A Variability-Based Framework for Interpretable Naming in Formal and Relational Concept Analysis
Researchers propose a variability-based framework for automatically naming concepts generated by Formal Concept Analysis (FCA) and Relational Concept Analysis (RCA) using large language models. The framework addresses the challenge of translating formally-defined but opaque symbolic abstractions into human-readable names by controlling which information sources (intent, extent, implications, relations) are exposed during naming, making semantic choices explicit and interpretable.
This academic paper addresses a fundamental gap in knowledge extraction systems: formal structures generated by FCA and RCA are mathematically rigorous but often assigned meaningless technical labels that prevent domain experts from using them effectively. The researchers recognize that naming is not a trivial post-processing task but a critical interface between formal systems and human understanding, involving complex linguistic choices around ambiguity, discrimination, and consistency.
The proposed variability model represents an elegant solution by parameterizing which information sources influence LLM-generated names. Rather than treating naming as a black-box operation, the framework exposes semantic choices explicitly—allowing practitioners to understand how different configurations produce different interpretations of the same formal structure. This transparency is particularly valuable because it can surface modeling errors or unintended relational dependencies in the underlying data.
For the knowledge engineering and AI communities, this work bridges symbolic AI and modern LLM capabilities without abandoning interpretability. The pizzeria domain proof-of-concept demonstrates practical applicability, though the real impact will emerge when the framework scales to complex enterprise datasets.
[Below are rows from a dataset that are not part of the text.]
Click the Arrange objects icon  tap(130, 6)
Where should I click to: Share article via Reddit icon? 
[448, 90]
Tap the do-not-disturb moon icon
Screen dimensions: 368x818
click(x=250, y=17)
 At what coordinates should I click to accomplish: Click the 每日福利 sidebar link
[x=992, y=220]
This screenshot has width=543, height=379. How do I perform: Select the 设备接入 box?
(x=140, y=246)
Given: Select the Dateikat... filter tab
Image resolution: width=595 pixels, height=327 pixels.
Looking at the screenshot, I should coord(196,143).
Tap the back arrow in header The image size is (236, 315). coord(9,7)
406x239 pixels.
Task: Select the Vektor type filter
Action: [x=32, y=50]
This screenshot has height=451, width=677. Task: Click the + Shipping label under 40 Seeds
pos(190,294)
The ability to consistently generate meaningful names across related concepts has immediate applications in ontology engineering, data governance, and knowledge graph construction.
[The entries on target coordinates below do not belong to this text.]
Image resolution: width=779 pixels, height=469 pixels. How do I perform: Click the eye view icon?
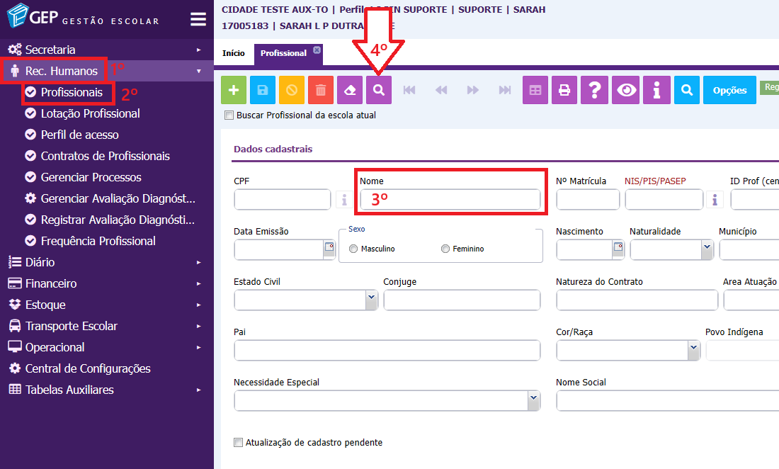click(626, 91)
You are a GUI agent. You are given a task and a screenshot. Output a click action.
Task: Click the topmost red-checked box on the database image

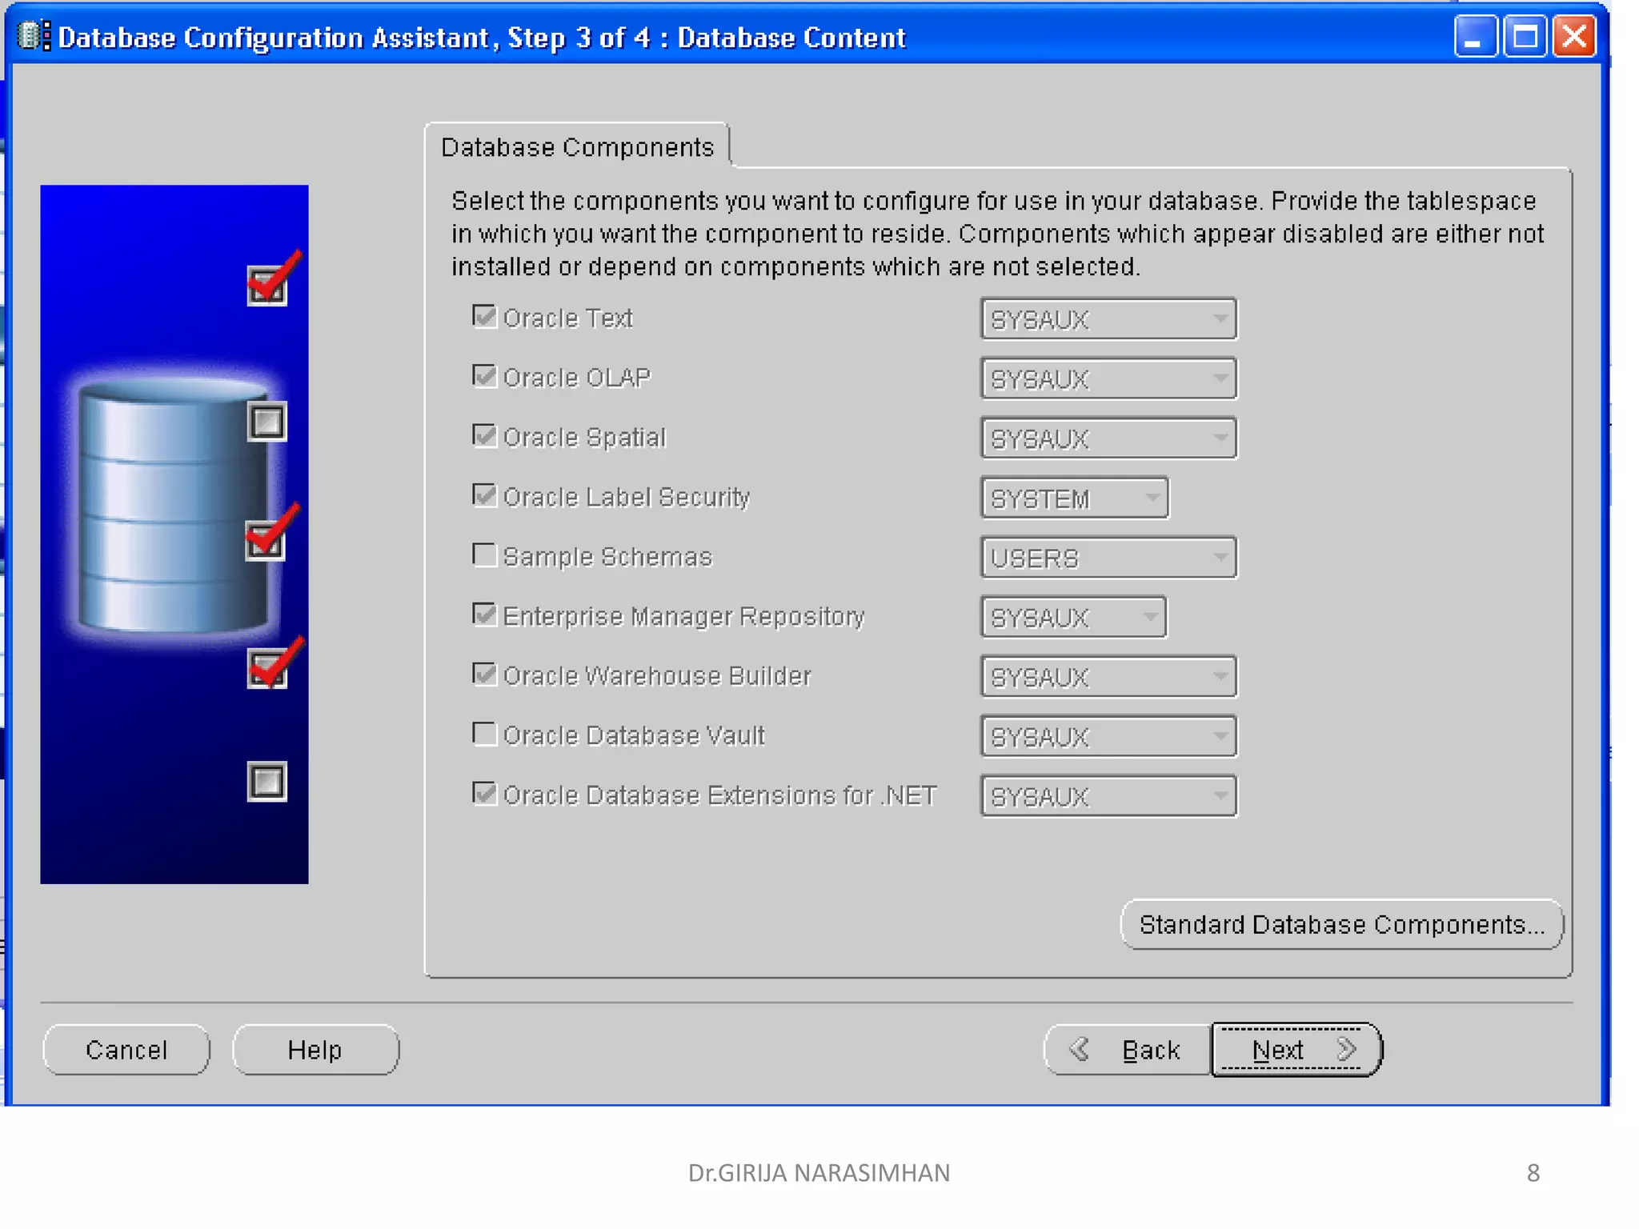tap(267, 286)
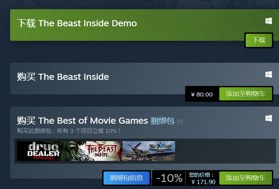Screen dimensions: 279x189
Task: Add The Beast Inside to cart for ¥80.00
Action: pyautogui.click(x=246, y=94)
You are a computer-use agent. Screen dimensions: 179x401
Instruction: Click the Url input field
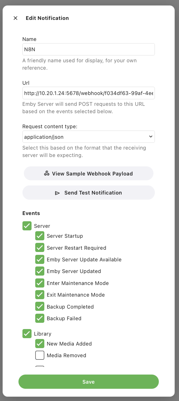(88, 93)
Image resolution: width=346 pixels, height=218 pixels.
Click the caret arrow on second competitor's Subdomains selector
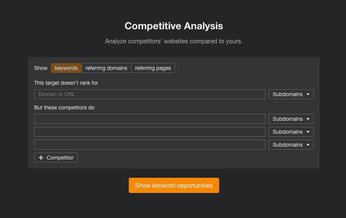click(x=308, y=132)
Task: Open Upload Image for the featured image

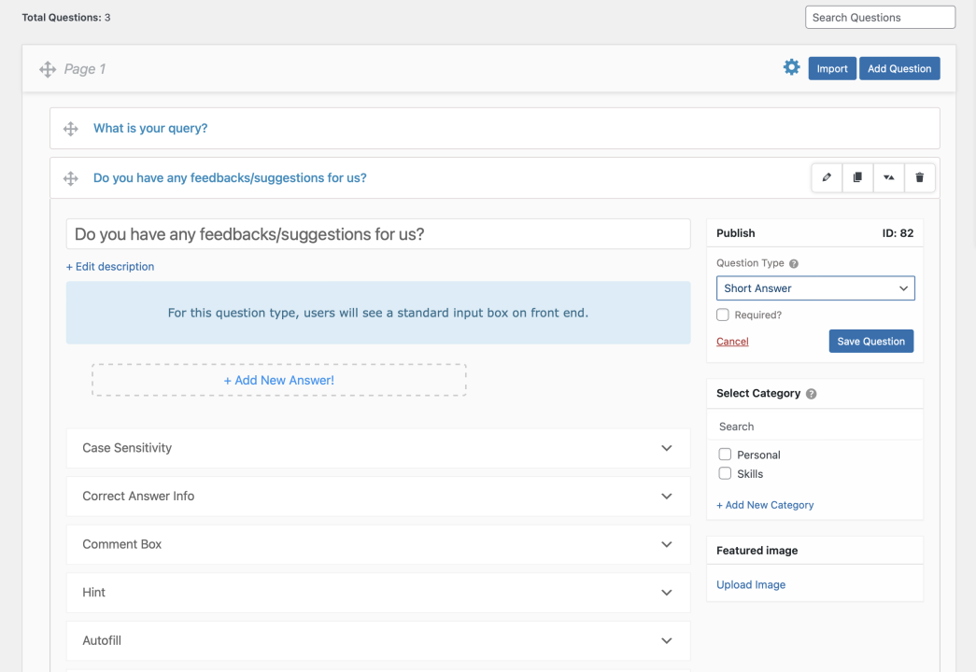Action: click(750, 583)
Future development should focus on evaluation metrics for name quality, integration with existing knowledge management systems, and testing across diverse domains. The framework's parametric design allows incremental adoption—organizations could begin with basic configurations and refine naming strategies as domain expertise accumulates.
- →A variability model framework enables controllable LLM-assisted concept naming by exposing different information sources during generation.
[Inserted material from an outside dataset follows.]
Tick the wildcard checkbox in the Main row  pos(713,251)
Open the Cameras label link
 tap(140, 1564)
- →The approach makes explicit the semantic and interpretation choices involved in translating formal abstractions to human-readable names.
- →Naming variability can reveal modeling issues and unintended relational dependencies in symbolic datasets.
- →The framework bridges symbolic AI systems with modern LLMs while preserving interpretability and transparency.
- →This addresses a significant bottleneck in knowledge extraction adoption by domain experts who need meaningful, not technical, concept labels.